Manunggaling Kawulo-Gusti Versi Sunan Bonang.

Mengenai versi lain faham Manunggaling Kawulo-Gusti, kitab Al Hikam yang tersohor yang menjadi pegangan sebagian pesantren di Nusantara (karya Al-Imam Ibnu Athaillah Askandary: 1259 – 1310M) mengajarkan, apabila jiwa manusia  suci dari segala kekeruhan yang datang dari alam lahiriah, maka naiklah jiwa tersebut ke alam jabarut, yaitu alam yang dihuni para malaikat. Dalam keadaan begitu, tidak ada dinding penghalang antara sang jiwa dan Sang Pencipta. Di mata orang yang memiliki jiwa seperti itu, alam raya tampak begitu kecil, bagaikan  sebutir biji sawi. Alam atau jagat raya yang tertangkap oleh pancainderanya menjadi jagat kecil, sedangkan dirinya menjadi  jagat besar. Maka berlangsunglah  apa yang disebut manunggaling kawulo-Gusti, manusia menyatu dengan Tuhannya, dalam arti jiwa manusia mampu mengendalikan segala nafsu dan keinginannya , sehingga menyatu dengan kehendak Allah. Mampu melaksanakan dengan baik tugas-tugasnya  selaku wakil dan utusan Allah di muka bumi.

Pemahaman manunggaling kawulo – Gusti yang seperti itu pula yang diajarkan oleh Sunan Bonang dan Sunan Kalijaga di Jawa. Orang yang mampu manunggal dengan Sang Pencipta, mengalami apa yang disebut fana fillah. Orang tersebut tidak punya kehendak pribadi karena kehendaknya telah diselaraskan, menyatu dengan kehendak dan sifat-sifat Gusti Allah. Banyak mursyid atau guru tasawuf yang berpendapat, suasana fana fillah, yakni tenggelamnya kesadaran manusia terhisap ke dalam lautan serba Tuhan, adalah puncak mistik para salik, penempuh jalan Tuhan, yang hanya dapat dialami beberapa saat saja.

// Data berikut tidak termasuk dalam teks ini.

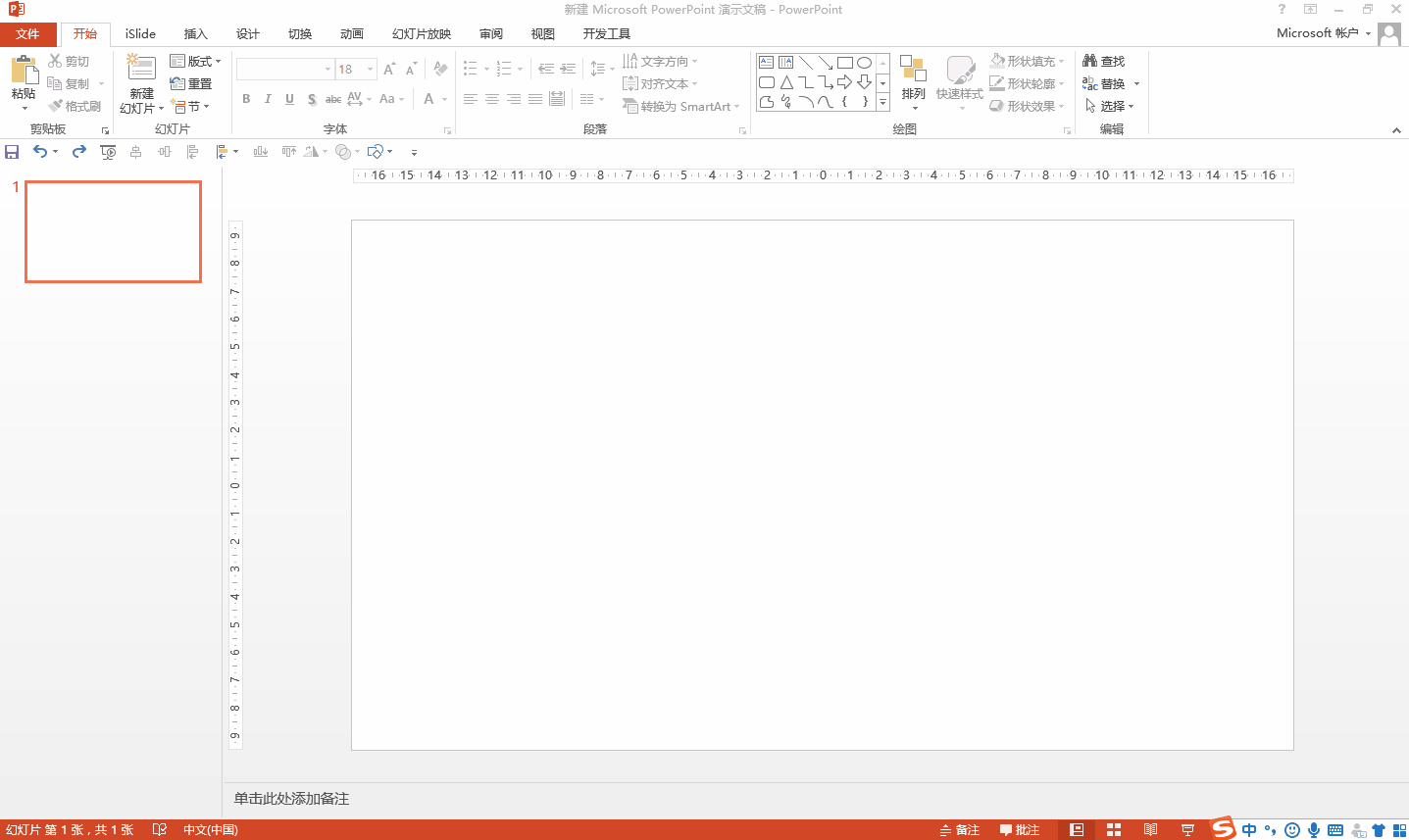The width and height of the screenshot is (1409, 840).
Task: Open the File (文件) menu tab
Action: click(27, 33)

Sunan Bonang dalam Suluk Gentur atau Suluk Bentur, yang diperjelas dan saling melengkapi dengan karya-karyanya yang lain seperti Gita Suluk Lastri, Suluk Khalifah, Suluk Jebeng dan terutama Suluk Wujil, mentamzilkan suasana penyatuan atau manunggal itu bagai garam jatuh ke laut dan lenyap, tetapi tidak dapat dikatakan menjadi laut. Pun tidak hilang dalam kekosongan atau suwung. Demikian pula apabila manusia mencapai keadaan fana, tidak lantas tercerap ke dalam Wujud Mutlak. Yang lenyap adalah kesadaran akan keberadaan wujud jasmaninya (Islam Mencintai Nusantara: Jalan Dakwah Sunan Kalijaga, Bagian I – 6).

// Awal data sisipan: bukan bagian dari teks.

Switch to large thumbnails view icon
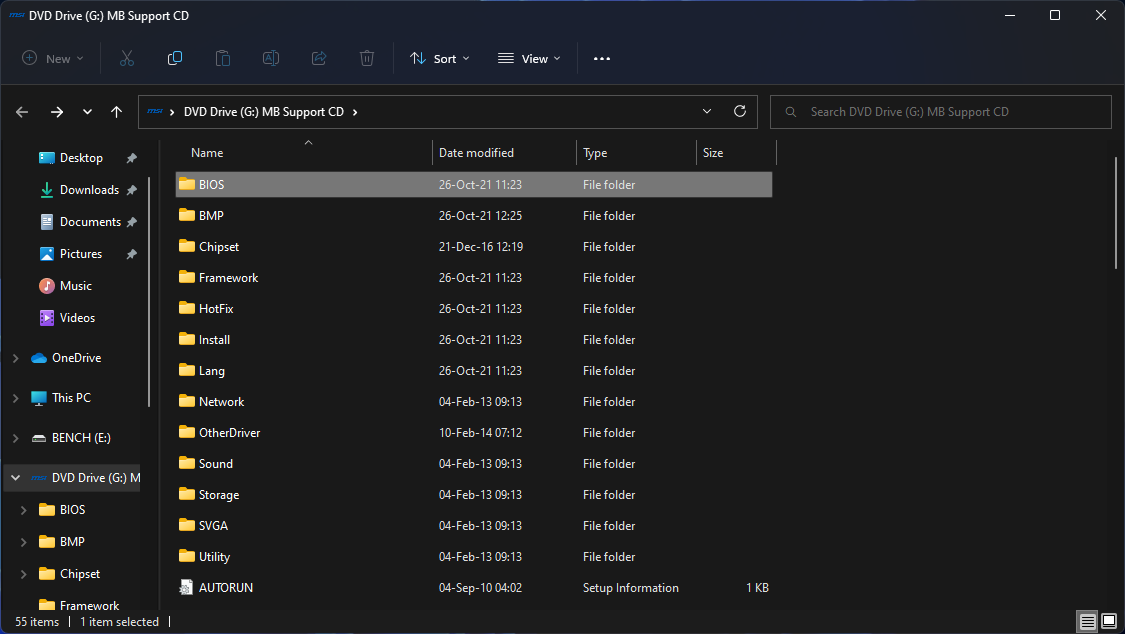The image size is (1125, 634). (x=1108, y=622)
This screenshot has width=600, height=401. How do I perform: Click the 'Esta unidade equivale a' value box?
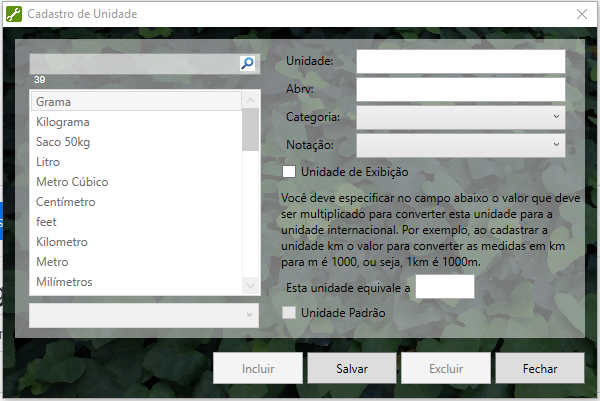point(444,288)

Dengan gambaran di atas, lantas bagaimana kita menyikapi dan mempelajari Wirid Hidayat Jati serta kitab atau serat-serat sejenisnya? Jawabnya adalah dengan penuh rasa syukur, jiwa besar tetapi kritis. Kita bersyukur dan berterimakasih bisa memperoleh anugerah mempelajari ajaran-ajaran ulama dan pujangga besar masa lalu, karena tidak mungkin ada masa sekarang dan masa depan tanpa melalui masa lalu.  Dalam kaitan ini, para penganut tasawuf sering diajarkan untuk mendoakan tokoh yang ilmu serta ajarannya hendak kita tekuni dan hayati, minimal membacakan Al Fatihah. Tetapi sebagaimana nasihat orangtua sekaligus guru kita Puang Kyai Prof. Ali Yafie kepada penulis adalah:  “Apa yang sudah dilakukan oleh para Wali penyebar Islam di Nusantara khususnya di Jawa, sangatlah luar biasa dan tepat pada masanya, sehingga sekarang mayoritas penduduk kita memeluk Islam dan menjadi negara dengan penduduk muslim terbesar di dunia. Memang jangan berharap sekaligus sempurna. Kewajiban kita dan generasi-generasi mendatang untuk menyempurnakan, menutup lubang-lubang yang ada, memperbaiki kekurangan dan kelemahannya, serta mengemasnya kembali sesuai tuntutan zaman.”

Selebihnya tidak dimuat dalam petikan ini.